暗い血の旋舞 (文春文庫 ま 1-80)
暗い血の旋舞 (文春文庫 ま 1-80) / 感想・レビュー
エドワード
明治時代、一人の日本人女性がオーストリア駐日公使の妻となり渡欧した。クーデンホフ・カレルギー・ミツコである。乏しい史料を追って彼女の真の姿に迫る。彼女の生きたオーストリアはハプスブルク帝国の黄昏だ。<汝、婚姻せよ>の家訓に従って版図を広げて来た帝国。しかし何百年にわたる婚姻は暗い血の旋舞を生み出す。後半は皇妃エリザベート、ルドルフ、フェルディナンド等の悲劇に話題が移っていく。二十世紀末、1997年にウィーンとプラハを訪れた時、ともに音楽の都の賑わいの裡に、西欧とは異なるメランコリックな美しさを湛えていた。
2014/09/03
イータン
資料を客観的に読み解こうとする努力にもかかわらず、解釈は偏見と一般論に終始している。小説の体をなしておらず、無論、論文とも言えない。

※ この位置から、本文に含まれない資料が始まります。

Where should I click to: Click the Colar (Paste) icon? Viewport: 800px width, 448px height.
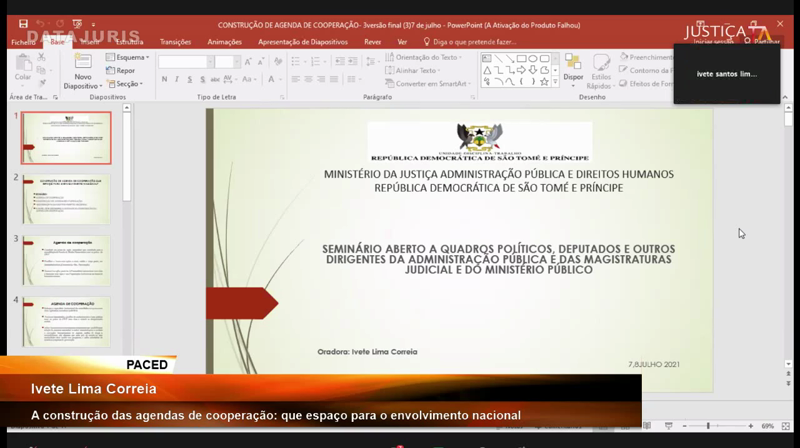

著者のメモの域を出ていない。
2009/11/07
トマシーナ
クーデンホーフ光子の本は木村毅の著作を読んでいるが、それとは違って光子を追いながらもその時代のハプスブルグ帝国の終焉を探索している。奇しくもそういう時代にヨーロッパに嫁いだ光子は幸せだったのだろうかという疑問を持つ。華やかなオーストリアの影にハンガリーやチェコの風土や民族ドイツとの関係といった複雑な要素が第一次大戦を誘発したことにも触れられていて、さすが清張、そんなところにも言及するのかと新たな発見。惜しいのは最後のまとめとして、もう少し光子の後半生にも切り込んで欲しかった。
2015/12/20
ピコ
読みながら世界史を嫌いになった高校時代を思い出した。世界史に出てくる人物の名前、人物の相関関係、国の名前の変遷、地理等々覚えられないし、理解できない。この小説もそんな感じであったが、意地で読み終えた。私の読解力の無さだがホンテック家とクーデンホーフ家の関わりは???